Facilities available to firefighters were “deficient” and they were hindered by poor access to the tower.
Three sides of the tower were not accessible due to landscaping and on the east side of the tower there was only room for a single fire engine.
A wet rising main had also not been installed, hindering the pressure and flow of water for firefighters.
Critcisms were also made at the lack of a sprinkler system and the narrow width of the single stairwell.
The report, dated 31 January 2018, states: “Grenfell Tower, as originally built, appears to have been designed on the premise of providing very high levels of passive fire protection.
“The original facade of Grenfell Tower, comprising exposed concrete and, given its age, likely timber or metal frame windows, would not have provided a medium for fire spread up the external surface. In BRE’s opinion… there would have been little opportunity for a fire in a flat of Grenfell Tower to spread to any neighbouring flats.”
BRE Global would not comment on the leaked report when contacted by HuffPost and diverted any media queries to the Metropolitan Police Service.
The Metropolitan Police said: “Our aim is to carry out an investigation that has integrity and if it uncovers evidence that any individual or organisation is criminally culpable we want that evidence to be tested through the judicial system.
“As such we are disappointed that an interim draft report appears to have been leaked and published. To protect the integrity of the investigation the MPS will not confirm specifics of the ongoing investigation.”
The force added that “the heart of our investigation is and will continue to be the families of those who lost their lives; those for whom Grenfell Tower was home and the local community so impacted by events that night”.
In a statement, Grenfell United said: “It was clear to us the refurbishment was shoddy and second rate. We raised concerns time and time again. We were not just ignored but bullied to keep quiet.”
It continued: “It’s an industry that is broken. It’s also an industry that has been allowed to get away with this behaviour.
“Six people died in a fire at Lakanal House in 2009 and the Government failed to act and make changes to regulations that would have stopped a fire like that happening again. Tonight we know people are going to sleep in homes with dangerous cladding on them.
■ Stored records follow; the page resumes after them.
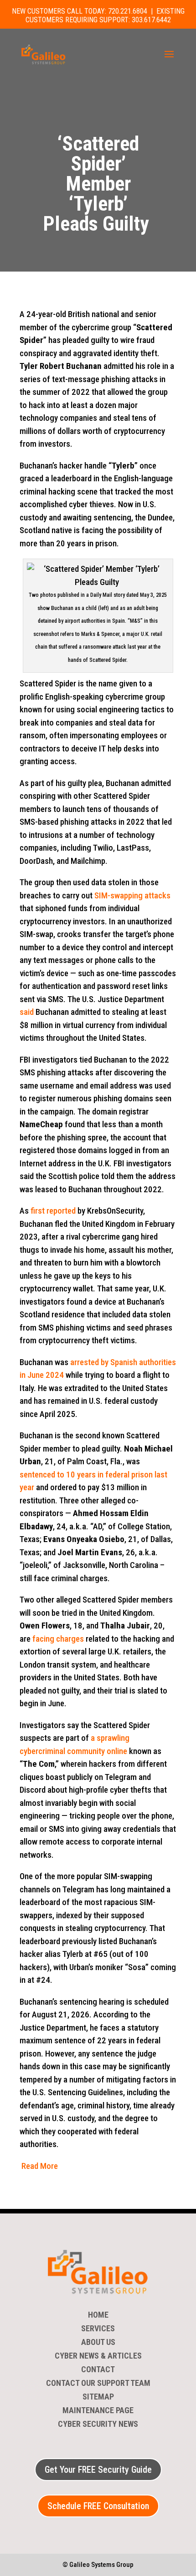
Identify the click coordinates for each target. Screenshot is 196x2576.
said (27, 1012)
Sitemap (98, 2397)
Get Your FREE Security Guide (98, 2469)
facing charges (58, 1638)
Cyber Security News (98, 2425)
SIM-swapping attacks (132, 895)
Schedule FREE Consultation (98, 2505)
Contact (98, 2370)
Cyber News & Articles (98, 2356)
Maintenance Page (98, 2411)
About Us (98, 2343)
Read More (39, 2166)
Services (98, 2329)
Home (98, 2315)
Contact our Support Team (98, 2384)
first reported (53, 1210)
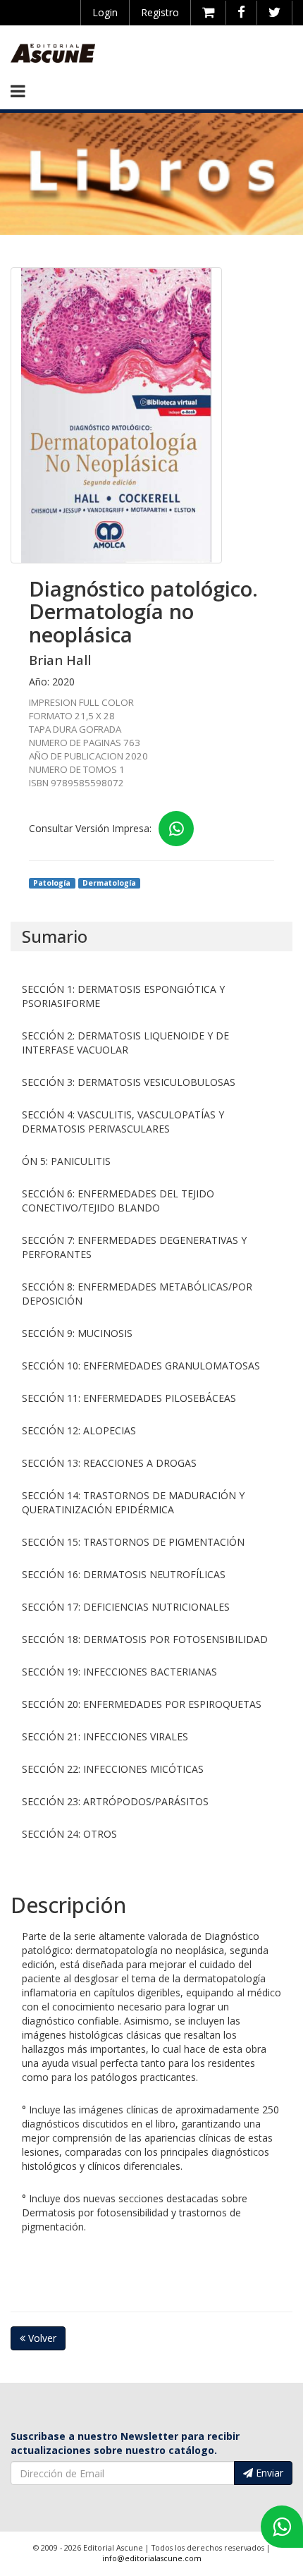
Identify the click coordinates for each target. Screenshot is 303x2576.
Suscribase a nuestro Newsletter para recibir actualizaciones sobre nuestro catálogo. (125, 2443)
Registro (160, 12)
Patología (51, 883)
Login (105, 12)
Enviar (268, 2472)
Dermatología (109, 883)
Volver (40, 2338)
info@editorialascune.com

“It is vital the police investigation and the public Inquiry uncover everything that led to the fire and that the Government now actually act so that this can never happen again.”
John Healey, shadow secretary of state for housing, said: “The terrible fire at Grenfell Tower exposed a breakdown in our system of fire-safety checks and controls. It demands a national response from Government to make sure it never happens again.
“Ten months on, it is shameful that only seven other tower blocks with dangerous cladding have had it replaced. Ministers need to stop sitting on their hands, and act urgently to help fund essential fire safety work in tower blocks that they know are dangerous.”